Supondo que um homem contribua por 30 anos e opte por não receber o beneficio integral (não queira esperar até os 35 anos). Ele pode fazer a aposentadoria proporcional, ou seja, ter direito aos 70% equivalentes aos 30 anos de contribuição.
Se ele tivesse 31 anos, mais 5%, ou seja, 75% e assim sucessivamente até chegar aos 35 anos e atingir os 100%. Neste tipo de aposentadoria também é aplicado o fator previdenciário.

Aposentadoria por invalidez

- Normalmente, este tipo de benefício não é solicitado judicialmente e se dá após o pedido de auxílio-doença ou acidente de trabalho (lembrando que se o acidente ocorrer no trajeto para a empresa também será considerado acidente de trabalho)
- Antes de solicitar o auxílio-doença e a aposentadoria por invalidez, há a passagem pela perícia que analisa se pessoa tem condições de, futuramente, voltar ao mercado de trabalho, suas necessidades devido ao acidente ou doença e por quanto tempo ela vai precisar do beneficio.
- No caso do empregado perder a capacidade laborativa para aquele tipo de serviço, mas não ser considerado inválido para realizar outras atividades, a Previdência o envia para um treinamento em um centro de reabilitação e, em parceria com empresas, fornece sua mão de obra. Se a empresa gostar o benefício é retirado e a pessoa começa a trabalhar normalmente.
- Caso o trabalhador seja considerado inválido e não possa trabalhar mais, a Previdência adia o auxílio-doença até ele chegar à idade de 50 ou 55 anos.
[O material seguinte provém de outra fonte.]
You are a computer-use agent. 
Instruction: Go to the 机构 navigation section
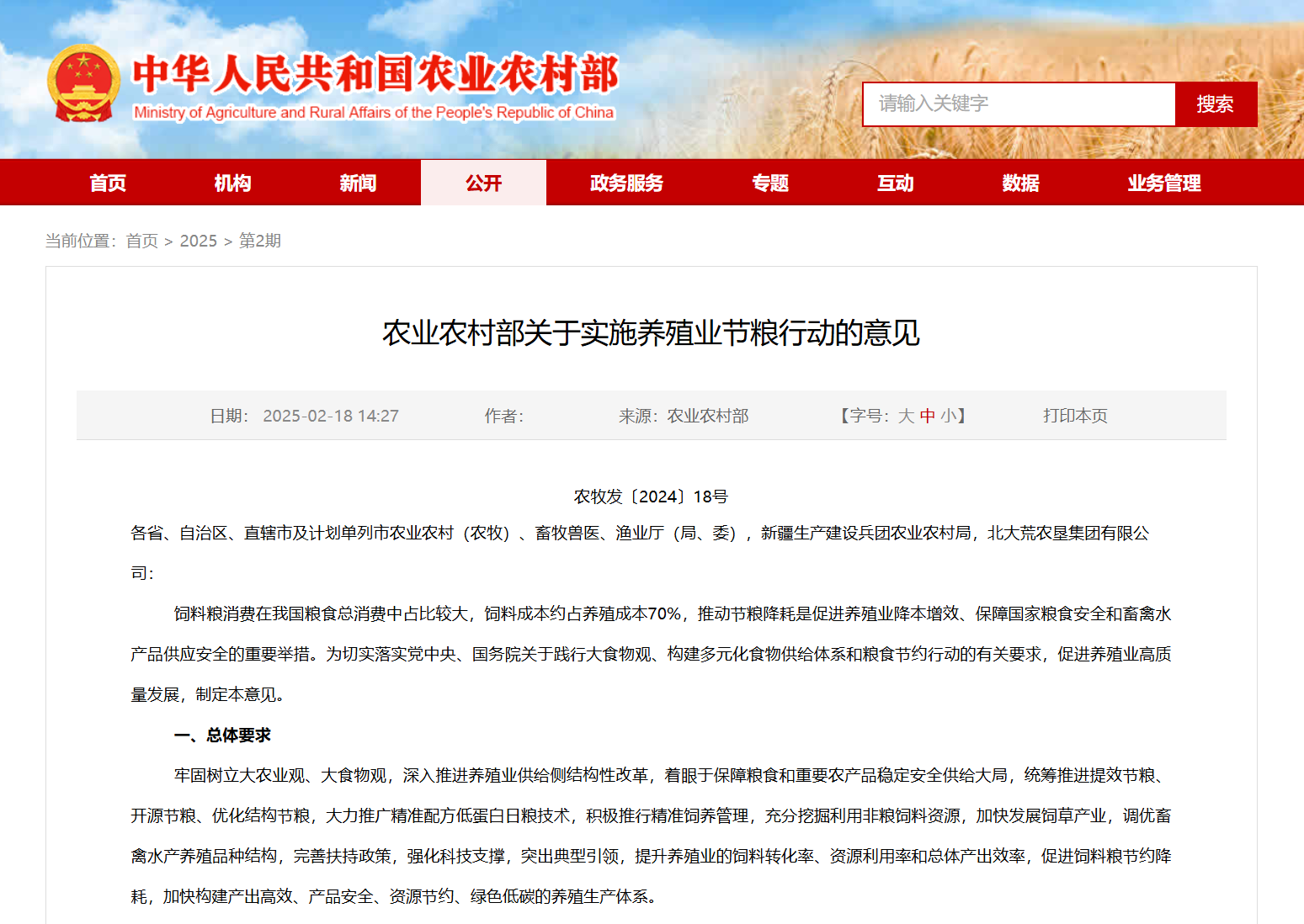click(x=232, y=183)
Depois, o INSS transforma o auxílio-doença em aposentadoria por invalidez provisória e a pessoa passa por uma perícia a cada dois anos para ver se ele não pode realmente voltar a trabalhar.
- Nas
aposentadoria por invalidez o que vale é 100% do salário de benefício, ou seja, não é levado em conta o fator previdenciário. Isso ocorre no caso do trabalhador não estar em auxílio-doença. E mais: caso o trabalhador necessite de assistência permanente de outra pessoa, atestada pela perícia médica, o valor da aposentadoria será aumentado em 25% a partir da data do seu pedido.

Aposentadoria especial

- Este benefício se dá quando o trabalhador manipula produtos prejudiciais à sua saúde ou trabalha em condições de perigo.
- Dependendo de sua função, ele não precisa esperar os 35 anos de contribuição podendo se aposentar com 15, 20 e 25 anos de trabalho.
- Hoje, existe um conversor para calcular o tempo que a pessoa trabalhou em atividade especial para dar os 30 ou 35 anos vigentes na Lei e a pessoa poder se aposentar.
- Por exemplo: No fator 25 anos, geralmente a porcentagem é de 40%. Calculando 25 dessa porcentagem teremos 10 anos, ou seja, ele trabalhou 25 anos em regime perigoso mais 10 do resultado, que dá os 35 anos necessários para se aposentar. Portanto, a pessoa foi poupada 10 anos devido a esse tipo de aposentadoria.


Vale a pena pensar...

Segundo o analista contábil João Valdir Afonso, o importante na hora de se aposentar é pensar qual será a melhor forma de usufruir do benefício. “Se o interessante for não ser prejudicado pelo fator previdenciário, compensa contribuir mais tarde. Mas, se a intenção é aproveitar o dinheiro mais cedo e por mais tempo, o ideal é começar a contribuir antes, justamente devido a este fator.”
Outra dica dada por ele é a abertura de uma previdência privada ou uma renda mensal vitalícia, opções que dão mais alternativas e mais rendimento para aqueles que não vêem a hora de aproveitar o tempo livre.